Para alguns a tentação é forte demais e por isso
cedem. O compromisso com o mundo se estabelece quase sem sentir. A distinção
entre a igreja e o mundo torna-se obscurecida. Há muita tolerância e pouca
disciplina. A culpa de Pérgamo residia no oposto da culpa de Éfeso; e quão
tênue é a linha entre o pecado da tolerância e o pecado da intolerância.
De qualquer forma, no fim, é com Cristo que eles
terão que prestar contas. O poder da espada não está com os governantes
romanos, nem com o príncipe deste mundo, mas com Cristo. A espada de dois gumes
certamente refere-se ao outro juízo que é necessário: discernir a verdade (Hb
4:12) e punir o mal (Rm13:4). O Senhor está pronto a usar a espada contra
aqueles que, mesmo na igreja, não se arrependam.

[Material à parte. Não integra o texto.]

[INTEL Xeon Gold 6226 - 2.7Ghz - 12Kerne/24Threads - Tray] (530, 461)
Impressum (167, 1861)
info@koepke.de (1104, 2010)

O Senhor faz, entretanto, uma promessa àqueles que
se arrependem e vencem. Não é fácil entender especialmente o significado das
pedrinhas brancas, apesar de haver várias opiniões a respeito. Desde que o
contexto fala de festas com carne sacrificada aos ídolos e da festa do maná que
Deus espalhou no deserto para Israel, a menção das pedrinhas pode se referir ao
antigo costume de utilizar pequenas pedras quadradas como ingresso nos
espetáculos públicos.
A promessa de vida eterna feita no final das duas
cartas anteriores é repetida aqui em termos apropriados ao cristão que não se
conforma com os prazeres do mundo, nem com os banquetes da carne sacrificada
aos ídolos. Cristo faz ao vencedor um convite pessoal para participar de um
banquete no céu, que consiste na comunhão com o próprio Cristo: "porque
quantas são as promessas de Deus tantas têm nele o sim"; e ele é o único e
verdadeiro maná, o pão da vida que desceu do céu (2 Co 1:20; Jo 6:31-35).
CARTA À IGREJA QUE ESTÁ
EM TIATIRA
Os pecados da igreja de Tiatira, assim como os de
Pérgamo, eram a imoralidade e a tolerância para com a adoração de ídolos. Tanto
nesta, como naquela igreja, podemos interpretar literalmente esses pecados, se
bem que eles caracterizam o adultério espiritual no qual o povo de Deus
incorria constantemente. De acordo com a metáfora bíblica, o verdadeiro Deus é
o esposo de Israel, e os falsos deuses são os amantes de Israel (Jr 3; Ez
16; Os 2). Tanto Jezabel como Balaão
foram estrangeiros que seduziram a noiva de Deus à prática desse tipo de
infidelidade (1 Rs 16:31; 2 Rs 9:22).
Há, no entanto, distinções entre as duas situações.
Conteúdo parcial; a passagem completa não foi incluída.